## CONSIGNE 1
Énumérez les trois sommets du triangle décrit dans le texte sur les librairies londoniennes.

## TEXTE
********************

Le triangle d’or



Encore une fois encore on a déambulé dans ce triangle magique dont les trois sommets sont Waterstones sur Gower Street, le merveilleux London Review Bookshop près de Bloomsbury Square (un rêve de petite librairie, qui fait aussi café), et le métro Leicester Square. Triangle qui se trouve ainsi englober Charing Cross Road, ses librairies et bouquinistes. Beaucoup d’entre eux ont fermé leurs portes ces dernières années, y compris, sic transit, la librairie Murder One, providence des amateurs de polars ; mais la rue a encore de beaux restes et, dieu merci, Foyles et ses quatre étages sont toujours debout, fabuleuse caverne d’Ali-Baba dont on ne connaît pas d’équivalent ailleurs, et où l’on peut fureter des heures sans voir le temps passer. Bref, on s’est retenu à quatre mains pour ne pas repartir avec une valise supplémentaire de livres et l’on s’est limité modestement à quelques ouvrages, neufs ou d’occasion.

— Deux monographies complémentaires sur le Turinois Carlo Mollino, architecte, décorateur, designer, photographe, érotomane, passionné de ski, d’aviation et d’engins de vitesse, dont la figure excentrique et secrète continue de fasciner.

********************

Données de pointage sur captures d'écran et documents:
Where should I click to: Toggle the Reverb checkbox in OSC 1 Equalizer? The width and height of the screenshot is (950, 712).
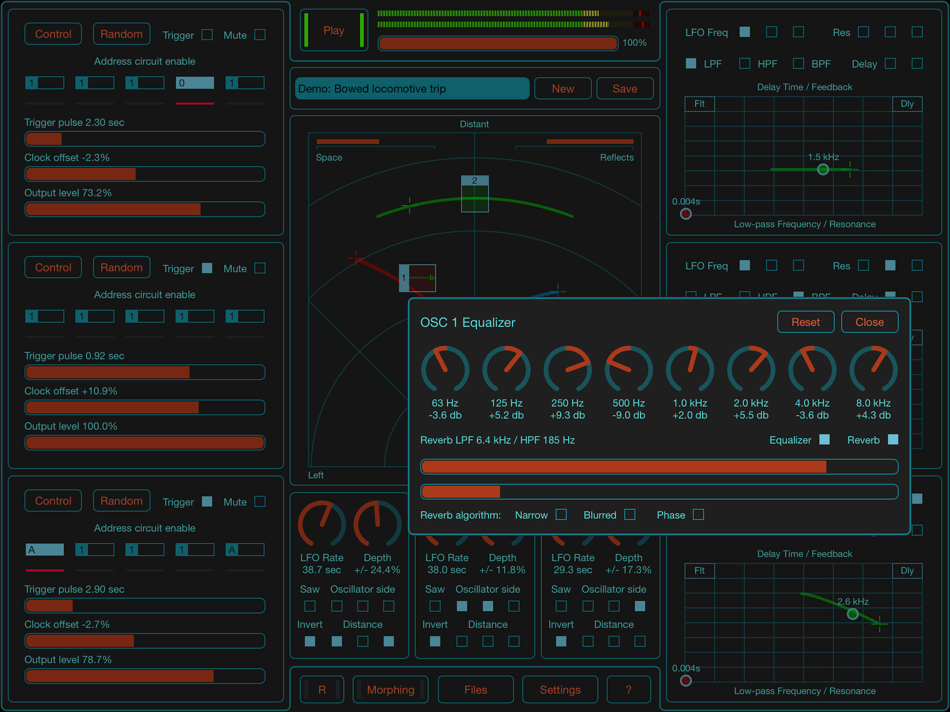[893, 439]
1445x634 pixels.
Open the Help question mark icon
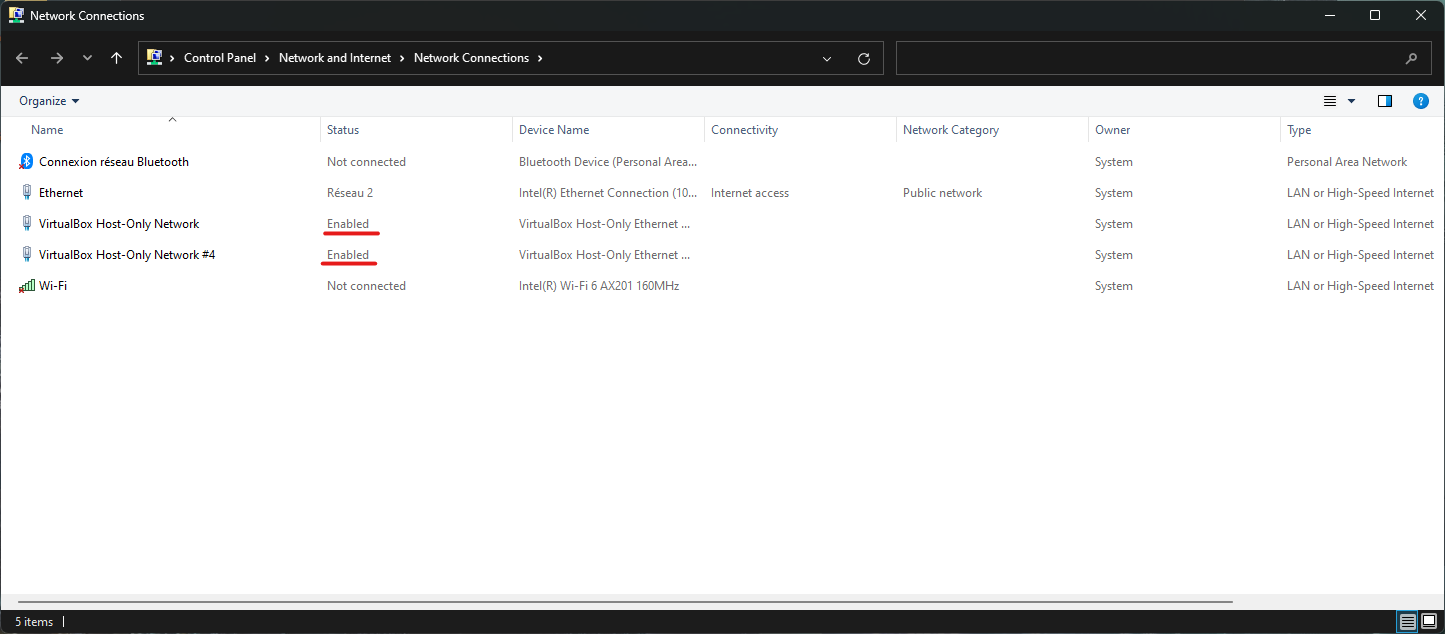1420,101
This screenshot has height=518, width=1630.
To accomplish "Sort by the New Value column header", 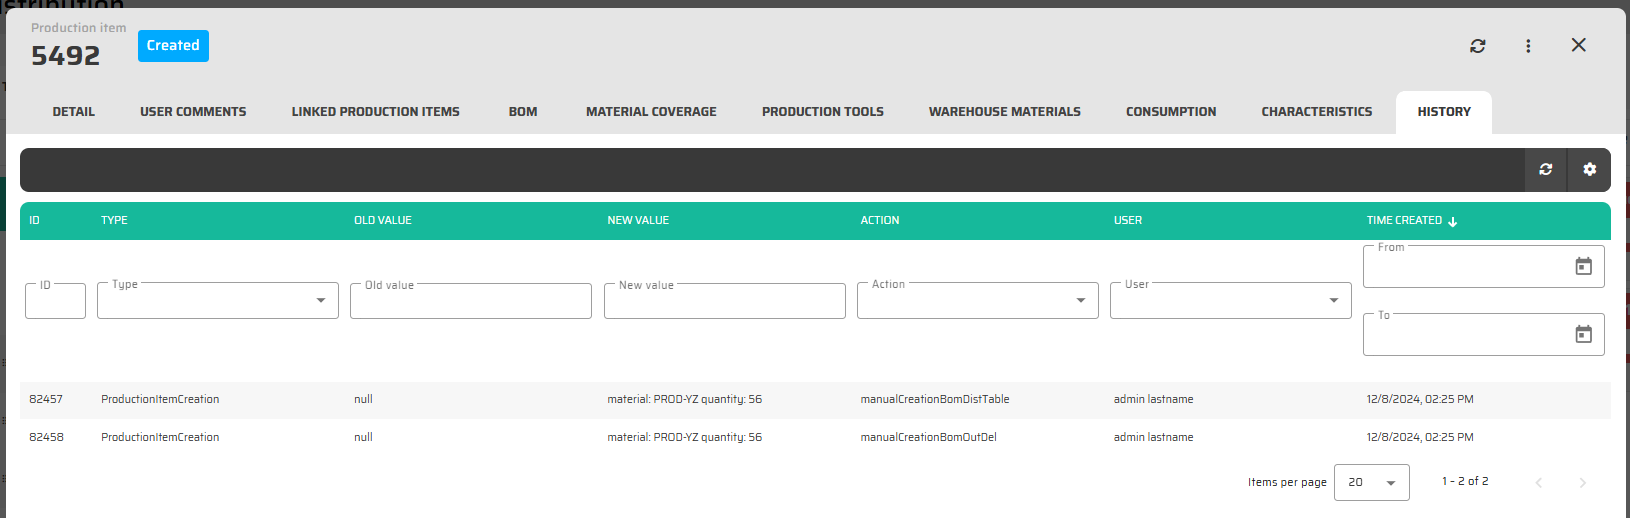I will 638,221.
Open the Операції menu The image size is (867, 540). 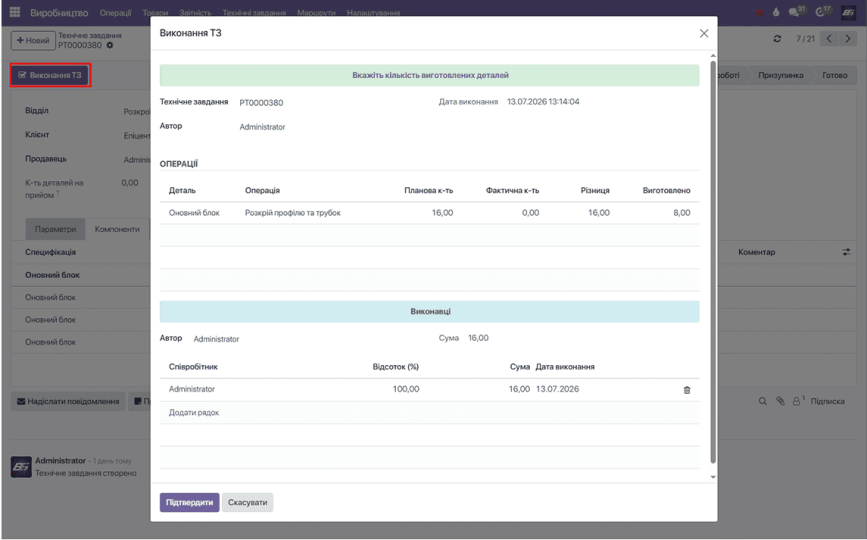115,12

********************

## CONSIGNE 2
Montrez toutes les lignes des entrées qui contiennent le mot "width".

## RÉPONSE COMPLÈTE 1
- Waterstones sur Gower Street
- le London Review Bookshop près de Bloomsbury Square
- le métro Leicester Square

## RÉPONSE COMPLÈTE 2
Where should I click to: Toggle the Reverb checkbox in OSC 1 Equalizer? The width and height of the screenshot is (950, 712).
This screenshot has height=518, width=1630.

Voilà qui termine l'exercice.